As my friend and co-blogger Lane responded to my Facebook posts about selling out, “I prefer to think of myself as a virus, any prospective employer as a host. ‘Selling out’ is somewhere in that hazy zone between keeping your host (and yourself) alive and promoting the best environment for others of your species!” It would seem to me that many readers of this blog would agree, even in the most difficult and ethically compromised of research environments. After all, if we – as academically trained anthropologists and ethnographers – do not move to change the kinds of problematic research practices that serve to produce the feeling of “selling out,” it is somewhat unlikely that anyone else will.

Two recent posts here on Savage Minds describe examples of doing that viral work that I think deserve particular mention. First, one of Laurel’s blog posts provided a great discussion of what it’s like to enter into a particular variety of market ethnography. Second, in response to my last post Ben commented on his work as a military ethnographer, and the various pressures and constraints he has faced in such a role.
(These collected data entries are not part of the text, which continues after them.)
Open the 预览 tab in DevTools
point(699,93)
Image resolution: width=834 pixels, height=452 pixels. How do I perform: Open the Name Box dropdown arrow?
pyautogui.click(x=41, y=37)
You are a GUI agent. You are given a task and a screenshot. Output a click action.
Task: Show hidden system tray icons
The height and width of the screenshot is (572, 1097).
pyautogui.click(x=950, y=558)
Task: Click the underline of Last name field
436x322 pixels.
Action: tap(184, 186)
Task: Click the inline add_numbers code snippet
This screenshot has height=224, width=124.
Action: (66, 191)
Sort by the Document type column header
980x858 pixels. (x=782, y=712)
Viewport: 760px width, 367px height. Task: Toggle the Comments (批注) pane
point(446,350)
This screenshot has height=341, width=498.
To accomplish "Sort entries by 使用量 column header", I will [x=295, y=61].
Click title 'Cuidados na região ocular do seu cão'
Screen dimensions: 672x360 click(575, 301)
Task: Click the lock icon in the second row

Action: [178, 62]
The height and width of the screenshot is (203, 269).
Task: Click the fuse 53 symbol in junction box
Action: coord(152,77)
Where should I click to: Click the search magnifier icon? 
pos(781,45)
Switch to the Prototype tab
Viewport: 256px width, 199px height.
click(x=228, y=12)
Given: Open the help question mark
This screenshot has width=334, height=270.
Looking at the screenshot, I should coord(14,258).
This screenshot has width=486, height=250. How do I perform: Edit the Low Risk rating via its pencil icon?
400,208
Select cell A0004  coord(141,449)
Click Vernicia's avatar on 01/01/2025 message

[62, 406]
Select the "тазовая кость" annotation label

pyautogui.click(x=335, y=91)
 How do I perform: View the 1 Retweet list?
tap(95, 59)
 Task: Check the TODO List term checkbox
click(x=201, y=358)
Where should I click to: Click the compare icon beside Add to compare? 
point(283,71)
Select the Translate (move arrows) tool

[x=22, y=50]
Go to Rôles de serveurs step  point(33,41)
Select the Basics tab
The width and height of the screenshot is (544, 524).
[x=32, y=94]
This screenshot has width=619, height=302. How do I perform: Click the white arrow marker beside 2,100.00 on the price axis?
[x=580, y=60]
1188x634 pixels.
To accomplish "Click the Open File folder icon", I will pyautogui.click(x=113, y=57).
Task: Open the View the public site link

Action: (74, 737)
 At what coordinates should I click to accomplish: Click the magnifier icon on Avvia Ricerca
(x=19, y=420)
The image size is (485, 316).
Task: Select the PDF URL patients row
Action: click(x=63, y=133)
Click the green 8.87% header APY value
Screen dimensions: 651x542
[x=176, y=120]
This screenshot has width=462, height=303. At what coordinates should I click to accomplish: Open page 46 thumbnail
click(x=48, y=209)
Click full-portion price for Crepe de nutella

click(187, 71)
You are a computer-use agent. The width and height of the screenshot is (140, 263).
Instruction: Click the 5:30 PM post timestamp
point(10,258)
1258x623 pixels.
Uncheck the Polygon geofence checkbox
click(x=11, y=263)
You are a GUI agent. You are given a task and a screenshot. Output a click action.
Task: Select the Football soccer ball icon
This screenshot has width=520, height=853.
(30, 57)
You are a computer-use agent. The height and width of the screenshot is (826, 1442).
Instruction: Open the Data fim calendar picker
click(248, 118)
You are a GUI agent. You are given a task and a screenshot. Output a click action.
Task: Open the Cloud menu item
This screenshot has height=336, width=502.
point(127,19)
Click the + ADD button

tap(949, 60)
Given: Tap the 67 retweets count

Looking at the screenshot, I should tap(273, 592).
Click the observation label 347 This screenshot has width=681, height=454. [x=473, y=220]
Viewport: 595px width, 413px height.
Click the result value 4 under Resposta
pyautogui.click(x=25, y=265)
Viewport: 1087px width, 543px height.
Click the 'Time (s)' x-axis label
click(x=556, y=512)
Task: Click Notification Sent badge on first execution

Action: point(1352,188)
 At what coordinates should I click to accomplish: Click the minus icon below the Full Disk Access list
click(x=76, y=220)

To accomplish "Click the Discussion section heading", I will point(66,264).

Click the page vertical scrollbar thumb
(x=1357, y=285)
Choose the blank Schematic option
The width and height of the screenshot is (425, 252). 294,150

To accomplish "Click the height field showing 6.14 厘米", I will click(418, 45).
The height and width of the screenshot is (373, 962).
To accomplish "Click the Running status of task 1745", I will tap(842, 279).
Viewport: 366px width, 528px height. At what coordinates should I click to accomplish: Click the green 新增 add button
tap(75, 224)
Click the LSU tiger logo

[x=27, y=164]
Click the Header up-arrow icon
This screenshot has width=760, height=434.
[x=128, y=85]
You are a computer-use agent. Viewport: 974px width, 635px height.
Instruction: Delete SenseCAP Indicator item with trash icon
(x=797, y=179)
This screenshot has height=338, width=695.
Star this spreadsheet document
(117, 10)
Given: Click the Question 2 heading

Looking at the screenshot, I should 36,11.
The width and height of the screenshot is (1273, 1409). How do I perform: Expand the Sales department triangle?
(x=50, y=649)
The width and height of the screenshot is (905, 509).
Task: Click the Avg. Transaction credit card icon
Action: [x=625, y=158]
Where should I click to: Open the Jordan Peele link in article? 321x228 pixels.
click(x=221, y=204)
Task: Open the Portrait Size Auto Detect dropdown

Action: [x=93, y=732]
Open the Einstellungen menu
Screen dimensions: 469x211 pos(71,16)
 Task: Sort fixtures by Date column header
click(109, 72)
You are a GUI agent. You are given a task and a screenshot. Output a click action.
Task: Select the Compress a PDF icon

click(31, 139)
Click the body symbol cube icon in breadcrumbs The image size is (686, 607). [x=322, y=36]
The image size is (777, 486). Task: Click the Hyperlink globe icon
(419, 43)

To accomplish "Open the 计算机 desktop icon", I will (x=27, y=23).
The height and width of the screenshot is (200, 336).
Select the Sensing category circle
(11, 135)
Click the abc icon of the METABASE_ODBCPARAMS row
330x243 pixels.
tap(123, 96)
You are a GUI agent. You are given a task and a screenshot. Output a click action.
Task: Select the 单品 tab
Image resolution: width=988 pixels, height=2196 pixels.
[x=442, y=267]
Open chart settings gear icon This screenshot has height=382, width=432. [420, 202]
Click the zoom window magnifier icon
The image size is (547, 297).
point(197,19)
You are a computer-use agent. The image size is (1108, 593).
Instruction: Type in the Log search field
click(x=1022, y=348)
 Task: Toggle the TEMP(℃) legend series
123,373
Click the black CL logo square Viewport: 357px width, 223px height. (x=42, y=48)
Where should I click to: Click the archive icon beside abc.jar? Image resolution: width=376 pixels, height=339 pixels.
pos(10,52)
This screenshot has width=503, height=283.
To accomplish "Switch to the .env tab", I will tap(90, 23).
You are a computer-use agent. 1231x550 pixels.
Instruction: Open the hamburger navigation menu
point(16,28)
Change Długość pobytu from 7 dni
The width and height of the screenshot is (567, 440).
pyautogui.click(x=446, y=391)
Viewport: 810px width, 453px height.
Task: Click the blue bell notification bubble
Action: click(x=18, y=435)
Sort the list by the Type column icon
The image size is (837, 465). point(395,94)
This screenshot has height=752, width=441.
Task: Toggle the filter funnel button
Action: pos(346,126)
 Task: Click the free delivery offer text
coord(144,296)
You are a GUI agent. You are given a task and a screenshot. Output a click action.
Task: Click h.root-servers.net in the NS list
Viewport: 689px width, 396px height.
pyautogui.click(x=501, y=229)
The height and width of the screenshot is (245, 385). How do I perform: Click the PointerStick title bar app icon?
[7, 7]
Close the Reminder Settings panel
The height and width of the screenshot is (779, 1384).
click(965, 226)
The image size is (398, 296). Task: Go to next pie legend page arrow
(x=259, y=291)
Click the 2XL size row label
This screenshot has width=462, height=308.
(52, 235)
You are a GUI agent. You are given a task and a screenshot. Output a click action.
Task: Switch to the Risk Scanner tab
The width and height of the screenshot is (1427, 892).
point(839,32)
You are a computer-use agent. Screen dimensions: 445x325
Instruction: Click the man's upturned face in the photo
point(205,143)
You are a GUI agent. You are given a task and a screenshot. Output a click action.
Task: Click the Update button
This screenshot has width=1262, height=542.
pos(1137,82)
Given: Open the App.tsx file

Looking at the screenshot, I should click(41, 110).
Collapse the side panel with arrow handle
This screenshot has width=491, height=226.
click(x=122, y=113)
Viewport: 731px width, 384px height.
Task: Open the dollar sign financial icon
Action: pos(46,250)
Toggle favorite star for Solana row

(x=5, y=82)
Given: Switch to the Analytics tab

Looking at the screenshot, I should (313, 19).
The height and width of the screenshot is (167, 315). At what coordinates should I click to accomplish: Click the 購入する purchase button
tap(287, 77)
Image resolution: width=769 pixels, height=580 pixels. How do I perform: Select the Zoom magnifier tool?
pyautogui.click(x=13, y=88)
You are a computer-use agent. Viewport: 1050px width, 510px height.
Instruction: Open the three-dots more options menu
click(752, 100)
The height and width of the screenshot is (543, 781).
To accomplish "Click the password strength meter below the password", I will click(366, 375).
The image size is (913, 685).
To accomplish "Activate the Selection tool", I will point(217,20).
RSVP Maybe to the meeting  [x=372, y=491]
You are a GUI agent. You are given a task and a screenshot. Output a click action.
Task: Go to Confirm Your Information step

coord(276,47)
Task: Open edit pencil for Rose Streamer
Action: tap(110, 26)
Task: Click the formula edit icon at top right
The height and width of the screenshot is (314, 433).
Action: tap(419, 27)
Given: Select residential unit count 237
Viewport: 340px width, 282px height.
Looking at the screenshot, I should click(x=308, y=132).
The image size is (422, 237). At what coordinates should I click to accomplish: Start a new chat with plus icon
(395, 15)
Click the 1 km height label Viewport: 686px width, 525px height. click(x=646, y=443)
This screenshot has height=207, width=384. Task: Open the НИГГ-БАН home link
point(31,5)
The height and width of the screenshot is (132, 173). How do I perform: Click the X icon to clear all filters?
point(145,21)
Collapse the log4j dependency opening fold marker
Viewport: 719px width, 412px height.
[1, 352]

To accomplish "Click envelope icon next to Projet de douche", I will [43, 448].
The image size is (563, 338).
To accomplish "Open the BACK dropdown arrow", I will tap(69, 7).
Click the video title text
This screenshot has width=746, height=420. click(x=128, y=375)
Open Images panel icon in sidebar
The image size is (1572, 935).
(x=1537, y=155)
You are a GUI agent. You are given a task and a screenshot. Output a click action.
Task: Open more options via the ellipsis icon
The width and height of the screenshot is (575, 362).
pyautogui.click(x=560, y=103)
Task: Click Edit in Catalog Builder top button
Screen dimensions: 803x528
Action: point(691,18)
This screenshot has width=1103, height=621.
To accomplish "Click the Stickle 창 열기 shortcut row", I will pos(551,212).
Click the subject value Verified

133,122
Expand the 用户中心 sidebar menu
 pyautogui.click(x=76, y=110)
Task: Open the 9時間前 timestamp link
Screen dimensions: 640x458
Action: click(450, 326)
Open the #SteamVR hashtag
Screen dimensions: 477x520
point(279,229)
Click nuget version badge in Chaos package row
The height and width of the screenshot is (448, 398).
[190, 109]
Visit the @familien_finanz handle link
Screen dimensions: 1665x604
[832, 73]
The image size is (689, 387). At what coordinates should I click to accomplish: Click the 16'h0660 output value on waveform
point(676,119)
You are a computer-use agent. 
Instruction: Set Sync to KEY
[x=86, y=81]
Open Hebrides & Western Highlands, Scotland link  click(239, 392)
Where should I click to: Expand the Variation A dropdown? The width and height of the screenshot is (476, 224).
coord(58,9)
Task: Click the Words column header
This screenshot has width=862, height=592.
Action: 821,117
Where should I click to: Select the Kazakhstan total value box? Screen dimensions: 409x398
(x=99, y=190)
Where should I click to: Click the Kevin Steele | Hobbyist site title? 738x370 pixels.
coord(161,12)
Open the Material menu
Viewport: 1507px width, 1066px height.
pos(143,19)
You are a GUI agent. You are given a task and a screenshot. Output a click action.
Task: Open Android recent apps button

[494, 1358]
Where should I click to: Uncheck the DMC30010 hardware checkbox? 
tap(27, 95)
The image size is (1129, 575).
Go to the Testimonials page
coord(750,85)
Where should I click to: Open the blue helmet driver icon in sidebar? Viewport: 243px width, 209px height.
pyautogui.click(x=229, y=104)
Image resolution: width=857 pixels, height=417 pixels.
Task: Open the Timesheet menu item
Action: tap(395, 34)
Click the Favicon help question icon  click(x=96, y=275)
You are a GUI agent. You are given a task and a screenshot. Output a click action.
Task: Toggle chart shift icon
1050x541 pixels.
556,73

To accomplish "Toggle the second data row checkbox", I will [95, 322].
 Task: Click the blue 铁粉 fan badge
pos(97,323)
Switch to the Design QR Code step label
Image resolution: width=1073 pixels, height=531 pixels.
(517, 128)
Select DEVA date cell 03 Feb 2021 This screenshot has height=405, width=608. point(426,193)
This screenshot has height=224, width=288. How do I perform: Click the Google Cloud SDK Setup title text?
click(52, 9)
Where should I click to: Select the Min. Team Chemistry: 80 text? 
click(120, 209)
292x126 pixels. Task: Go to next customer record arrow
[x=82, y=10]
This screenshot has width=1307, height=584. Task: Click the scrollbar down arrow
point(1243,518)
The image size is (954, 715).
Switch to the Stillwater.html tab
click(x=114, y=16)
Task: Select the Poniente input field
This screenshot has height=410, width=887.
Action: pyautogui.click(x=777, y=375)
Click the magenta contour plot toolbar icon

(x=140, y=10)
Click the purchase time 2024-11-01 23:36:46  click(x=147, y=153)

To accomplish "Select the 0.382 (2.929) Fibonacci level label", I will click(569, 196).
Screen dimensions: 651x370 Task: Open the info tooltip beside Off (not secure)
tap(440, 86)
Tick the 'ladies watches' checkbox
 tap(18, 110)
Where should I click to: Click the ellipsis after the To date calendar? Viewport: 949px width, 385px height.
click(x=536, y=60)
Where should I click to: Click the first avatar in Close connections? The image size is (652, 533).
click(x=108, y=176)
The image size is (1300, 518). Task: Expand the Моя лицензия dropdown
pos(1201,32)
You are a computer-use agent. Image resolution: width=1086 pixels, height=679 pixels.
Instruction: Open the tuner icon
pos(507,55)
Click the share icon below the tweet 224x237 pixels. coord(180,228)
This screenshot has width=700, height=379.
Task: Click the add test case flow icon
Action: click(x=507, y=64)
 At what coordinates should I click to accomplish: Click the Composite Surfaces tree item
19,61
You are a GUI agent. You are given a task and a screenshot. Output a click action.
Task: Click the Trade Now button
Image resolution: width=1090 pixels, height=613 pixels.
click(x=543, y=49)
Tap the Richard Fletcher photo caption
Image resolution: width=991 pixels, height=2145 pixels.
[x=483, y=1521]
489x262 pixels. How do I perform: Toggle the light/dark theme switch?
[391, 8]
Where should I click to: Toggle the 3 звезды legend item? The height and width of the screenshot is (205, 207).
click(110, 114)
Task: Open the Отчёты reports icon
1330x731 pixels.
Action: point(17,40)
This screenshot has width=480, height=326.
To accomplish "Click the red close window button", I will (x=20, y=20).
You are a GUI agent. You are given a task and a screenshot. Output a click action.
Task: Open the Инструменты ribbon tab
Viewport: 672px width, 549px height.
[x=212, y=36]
Keeping Lane’s statement in mind, it seems to me that individuals like Laurel, Ben, Gottlieb, and John deserve more attention within academia. As a student, I was rarely exposed to anyone who had chosen to leave academia after finishing their degrees. Thinking back to the process of inviting speakers for colloquia and various departmental events, names of those who had pursued other career trajectories simply never came up. I can only recall one instance in which one such individual – a former graduate of our department turned consultant – came to address us, and even then, there was absolutely no discussion of how or why he came into his new role.

As Gottlieb and John point out, for many, the desire to be connected to the academic community does not simply vanish after taking up careers outside academia. Arguably, we could do much to resist the stigma of selling out, while simultaneously keeping a line out to those who may not hold academic positions, simply through more early doctoral student exposure to graduates who have pursued non-academic careers. In addition to serving to resist the stigma, such exposure would provide Ph.D. students with the professional contact networks they need to more easily find corporate and government work, along with providing a much needed glimpse of potential career routes. There is clearly enough demand for this kind of information, as a number of former academics have made careers for themselves guiding recent grads and struggling academics to non-academic jobs – one such site is actually entitled “Selloutyoursoul.com”.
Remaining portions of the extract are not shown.